● **Your assignment**: In the data below, find each line that contains the word "computer" and copy it.

● **Recorded data**:
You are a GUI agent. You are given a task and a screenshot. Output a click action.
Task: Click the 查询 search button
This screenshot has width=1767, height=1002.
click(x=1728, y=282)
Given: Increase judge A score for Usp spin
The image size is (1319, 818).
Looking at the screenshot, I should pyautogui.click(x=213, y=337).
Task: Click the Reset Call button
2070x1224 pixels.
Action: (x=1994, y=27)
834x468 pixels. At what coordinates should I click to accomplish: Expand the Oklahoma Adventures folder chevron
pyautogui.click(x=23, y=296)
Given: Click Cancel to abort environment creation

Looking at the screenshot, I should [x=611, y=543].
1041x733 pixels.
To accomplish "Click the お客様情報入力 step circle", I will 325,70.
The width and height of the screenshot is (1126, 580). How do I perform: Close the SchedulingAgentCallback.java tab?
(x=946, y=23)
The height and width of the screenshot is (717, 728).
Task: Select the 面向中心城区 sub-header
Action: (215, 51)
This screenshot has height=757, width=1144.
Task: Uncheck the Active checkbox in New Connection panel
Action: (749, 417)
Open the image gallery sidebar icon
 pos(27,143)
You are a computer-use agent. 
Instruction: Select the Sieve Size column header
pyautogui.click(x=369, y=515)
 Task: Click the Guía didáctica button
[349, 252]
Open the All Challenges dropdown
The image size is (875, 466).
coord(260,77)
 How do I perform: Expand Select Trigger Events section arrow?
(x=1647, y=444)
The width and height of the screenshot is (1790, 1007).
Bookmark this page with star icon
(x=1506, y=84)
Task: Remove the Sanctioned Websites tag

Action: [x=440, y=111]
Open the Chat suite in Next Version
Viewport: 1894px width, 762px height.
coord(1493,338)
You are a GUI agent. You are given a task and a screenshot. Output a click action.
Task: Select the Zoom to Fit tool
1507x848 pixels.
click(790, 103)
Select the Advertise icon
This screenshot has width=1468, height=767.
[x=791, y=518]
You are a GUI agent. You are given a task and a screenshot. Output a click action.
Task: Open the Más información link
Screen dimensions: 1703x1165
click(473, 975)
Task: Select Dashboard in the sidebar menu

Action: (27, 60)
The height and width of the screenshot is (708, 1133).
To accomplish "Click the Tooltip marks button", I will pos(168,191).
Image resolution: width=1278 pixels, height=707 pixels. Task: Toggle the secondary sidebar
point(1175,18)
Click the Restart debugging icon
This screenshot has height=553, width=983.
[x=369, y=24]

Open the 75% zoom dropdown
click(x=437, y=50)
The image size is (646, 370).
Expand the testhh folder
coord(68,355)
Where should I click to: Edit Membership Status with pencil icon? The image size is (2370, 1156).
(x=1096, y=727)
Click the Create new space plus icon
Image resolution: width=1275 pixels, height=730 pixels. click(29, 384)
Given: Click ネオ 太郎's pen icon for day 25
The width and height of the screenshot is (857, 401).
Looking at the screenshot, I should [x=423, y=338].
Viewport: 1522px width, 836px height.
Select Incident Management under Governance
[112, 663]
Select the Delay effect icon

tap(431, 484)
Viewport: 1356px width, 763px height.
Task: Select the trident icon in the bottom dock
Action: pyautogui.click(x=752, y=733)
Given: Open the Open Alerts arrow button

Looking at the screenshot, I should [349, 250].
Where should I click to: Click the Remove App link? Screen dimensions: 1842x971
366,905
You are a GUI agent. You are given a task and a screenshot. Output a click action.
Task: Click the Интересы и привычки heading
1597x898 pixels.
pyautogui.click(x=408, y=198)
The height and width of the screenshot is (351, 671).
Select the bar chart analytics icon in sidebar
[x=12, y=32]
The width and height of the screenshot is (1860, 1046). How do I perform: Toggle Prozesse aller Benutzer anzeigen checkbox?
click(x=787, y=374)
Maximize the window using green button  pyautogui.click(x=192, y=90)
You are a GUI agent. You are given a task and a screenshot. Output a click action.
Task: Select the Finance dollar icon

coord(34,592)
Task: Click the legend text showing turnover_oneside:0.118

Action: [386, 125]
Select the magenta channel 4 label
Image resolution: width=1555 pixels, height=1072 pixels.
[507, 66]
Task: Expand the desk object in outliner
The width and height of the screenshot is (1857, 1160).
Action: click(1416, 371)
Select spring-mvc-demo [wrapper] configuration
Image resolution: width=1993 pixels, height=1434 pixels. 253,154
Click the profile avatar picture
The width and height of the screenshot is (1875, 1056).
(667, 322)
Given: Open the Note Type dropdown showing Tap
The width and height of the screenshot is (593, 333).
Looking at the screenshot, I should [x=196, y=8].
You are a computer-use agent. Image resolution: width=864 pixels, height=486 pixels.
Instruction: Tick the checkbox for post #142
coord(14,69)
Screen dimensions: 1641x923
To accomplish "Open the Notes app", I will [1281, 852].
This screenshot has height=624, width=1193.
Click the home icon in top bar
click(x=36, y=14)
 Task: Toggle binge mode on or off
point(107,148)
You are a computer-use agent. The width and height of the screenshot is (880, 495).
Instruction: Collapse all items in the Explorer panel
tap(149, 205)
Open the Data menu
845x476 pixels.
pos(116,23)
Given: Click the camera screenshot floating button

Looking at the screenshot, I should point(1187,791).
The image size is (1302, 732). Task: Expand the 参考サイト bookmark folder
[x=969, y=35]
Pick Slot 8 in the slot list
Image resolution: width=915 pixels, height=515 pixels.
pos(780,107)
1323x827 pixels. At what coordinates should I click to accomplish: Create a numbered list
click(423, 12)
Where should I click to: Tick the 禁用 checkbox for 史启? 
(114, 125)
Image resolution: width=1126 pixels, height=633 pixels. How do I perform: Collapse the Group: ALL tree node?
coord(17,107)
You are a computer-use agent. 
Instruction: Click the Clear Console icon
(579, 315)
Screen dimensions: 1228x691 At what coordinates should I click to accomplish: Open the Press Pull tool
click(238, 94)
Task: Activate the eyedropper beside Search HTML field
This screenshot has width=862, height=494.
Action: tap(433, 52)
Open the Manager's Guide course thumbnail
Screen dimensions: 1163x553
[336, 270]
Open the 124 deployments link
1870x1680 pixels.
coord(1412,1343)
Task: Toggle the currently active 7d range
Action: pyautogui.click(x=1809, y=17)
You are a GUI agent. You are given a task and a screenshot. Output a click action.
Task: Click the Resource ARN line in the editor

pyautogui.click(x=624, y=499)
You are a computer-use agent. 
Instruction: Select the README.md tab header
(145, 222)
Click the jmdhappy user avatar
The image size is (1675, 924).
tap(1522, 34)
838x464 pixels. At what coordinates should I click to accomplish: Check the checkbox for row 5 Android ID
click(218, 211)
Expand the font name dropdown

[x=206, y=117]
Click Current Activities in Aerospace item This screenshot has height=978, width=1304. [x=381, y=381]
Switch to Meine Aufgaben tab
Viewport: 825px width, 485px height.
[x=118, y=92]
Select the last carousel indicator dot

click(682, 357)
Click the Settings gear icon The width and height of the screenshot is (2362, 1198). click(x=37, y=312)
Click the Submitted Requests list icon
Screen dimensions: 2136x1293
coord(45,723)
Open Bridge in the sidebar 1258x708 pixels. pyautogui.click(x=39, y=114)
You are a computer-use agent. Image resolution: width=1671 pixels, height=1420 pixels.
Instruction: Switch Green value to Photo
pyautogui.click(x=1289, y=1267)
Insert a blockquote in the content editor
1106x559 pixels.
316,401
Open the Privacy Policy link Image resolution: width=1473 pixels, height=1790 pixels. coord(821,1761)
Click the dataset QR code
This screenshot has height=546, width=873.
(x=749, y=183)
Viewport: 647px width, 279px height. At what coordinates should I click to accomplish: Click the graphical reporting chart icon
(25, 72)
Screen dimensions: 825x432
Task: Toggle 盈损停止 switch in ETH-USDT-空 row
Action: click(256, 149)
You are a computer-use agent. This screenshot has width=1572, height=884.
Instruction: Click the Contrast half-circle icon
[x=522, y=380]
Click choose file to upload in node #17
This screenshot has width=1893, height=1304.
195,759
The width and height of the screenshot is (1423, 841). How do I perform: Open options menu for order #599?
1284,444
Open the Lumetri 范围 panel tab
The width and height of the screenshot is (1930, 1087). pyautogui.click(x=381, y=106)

● **Solution below**:
You are a computer-use agent. 
You are a computer-use agent. Image resolution: width=864 pixels, height=486 pixels.
You are a computer-use agent. The width and height of the screenshot is (880, 495).
You are a computer-use agent. 
You are a computer-use agent. 
You are a computer-use agent. Image resolution: width=1671 pixels, height=1420 pixels.
You are a computer-use agent. This screenshot has width=1572, height=884.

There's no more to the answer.